Solving this we get,
$\begin{align}
  & 2\dfrac{{{v}^{-1}}}{-1}=-\ln x+\ln C \\
 & \dfrac{-2}{v}=-\ln x+\ln C \\
 & -\dfrac{2}{v}=-\ln \left( xC \right) \\
 & {{e}^{\left( \dfrac{2}{v} \right)}}=xC \\
\end{align}$
Resubstituting the value of v we get,
${{e}^{\dfrac{2x}{y}}}=xC$

Hence the solution of the differential equation is ${{e}^{\dfrac{2x}{y}}}=xC$ .

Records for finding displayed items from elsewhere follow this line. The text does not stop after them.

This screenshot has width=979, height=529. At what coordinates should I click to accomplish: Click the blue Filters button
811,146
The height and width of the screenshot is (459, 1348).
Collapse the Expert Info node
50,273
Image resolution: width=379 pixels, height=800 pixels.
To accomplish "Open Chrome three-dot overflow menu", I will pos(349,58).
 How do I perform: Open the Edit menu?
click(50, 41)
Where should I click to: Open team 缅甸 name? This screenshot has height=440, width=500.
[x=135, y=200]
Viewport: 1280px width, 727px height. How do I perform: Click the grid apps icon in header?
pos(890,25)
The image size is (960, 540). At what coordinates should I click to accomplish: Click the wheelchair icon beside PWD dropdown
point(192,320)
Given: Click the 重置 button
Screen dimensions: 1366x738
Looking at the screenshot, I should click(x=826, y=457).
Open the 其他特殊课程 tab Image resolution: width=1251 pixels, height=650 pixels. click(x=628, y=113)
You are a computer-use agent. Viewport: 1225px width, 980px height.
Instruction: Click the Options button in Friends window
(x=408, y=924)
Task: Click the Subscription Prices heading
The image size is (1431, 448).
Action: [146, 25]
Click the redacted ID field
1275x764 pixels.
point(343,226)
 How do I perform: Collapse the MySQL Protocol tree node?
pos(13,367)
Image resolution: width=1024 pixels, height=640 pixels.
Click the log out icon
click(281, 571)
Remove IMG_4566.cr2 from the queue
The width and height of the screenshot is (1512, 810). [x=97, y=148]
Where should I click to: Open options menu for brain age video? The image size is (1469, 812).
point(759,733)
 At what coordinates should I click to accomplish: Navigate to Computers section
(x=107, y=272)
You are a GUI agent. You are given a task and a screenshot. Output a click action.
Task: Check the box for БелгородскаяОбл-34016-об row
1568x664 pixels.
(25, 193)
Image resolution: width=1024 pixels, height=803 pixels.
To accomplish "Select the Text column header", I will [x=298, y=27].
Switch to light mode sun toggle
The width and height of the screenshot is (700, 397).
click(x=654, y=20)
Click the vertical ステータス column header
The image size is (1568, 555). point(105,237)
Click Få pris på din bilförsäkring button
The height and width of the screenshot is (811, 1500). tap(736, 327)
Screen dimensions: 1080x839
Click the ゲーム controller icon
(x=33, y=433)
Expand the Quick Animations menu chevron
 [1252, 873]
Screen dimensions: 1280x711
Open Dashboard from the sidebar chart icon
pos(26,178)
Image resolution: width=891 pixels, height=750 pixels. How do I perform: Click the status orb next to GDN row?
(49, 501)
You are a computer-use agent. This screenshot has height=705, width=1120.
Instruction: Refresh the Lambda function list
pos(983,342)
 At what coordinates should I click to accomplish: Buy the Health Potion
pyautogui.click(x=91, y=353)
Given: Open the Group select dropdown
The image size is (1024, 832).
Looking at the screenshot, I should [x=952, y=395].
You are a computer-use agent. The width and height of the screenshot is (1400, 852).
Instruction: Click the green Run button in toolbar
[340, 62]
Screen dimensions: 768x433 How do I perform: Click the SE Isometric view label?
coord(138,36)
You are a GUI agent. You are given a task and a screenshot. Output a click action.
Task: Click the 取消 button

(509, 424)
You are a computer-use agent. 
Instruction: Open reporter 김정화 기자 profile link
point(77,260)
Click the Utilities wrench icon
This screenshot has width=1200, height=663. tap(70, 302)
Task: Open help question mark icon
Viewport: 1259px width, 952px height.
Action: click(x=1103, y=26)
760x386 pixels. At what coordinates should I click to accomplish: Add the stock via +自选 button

Note: In this problem, while performing the differentiation of the substitution we need to use the product rule of differentiation. Also, as we can see that we are not considering the sign for the value of constant as all the signs can be included in the constant itself because any sign multiplied by a constant is still a constant.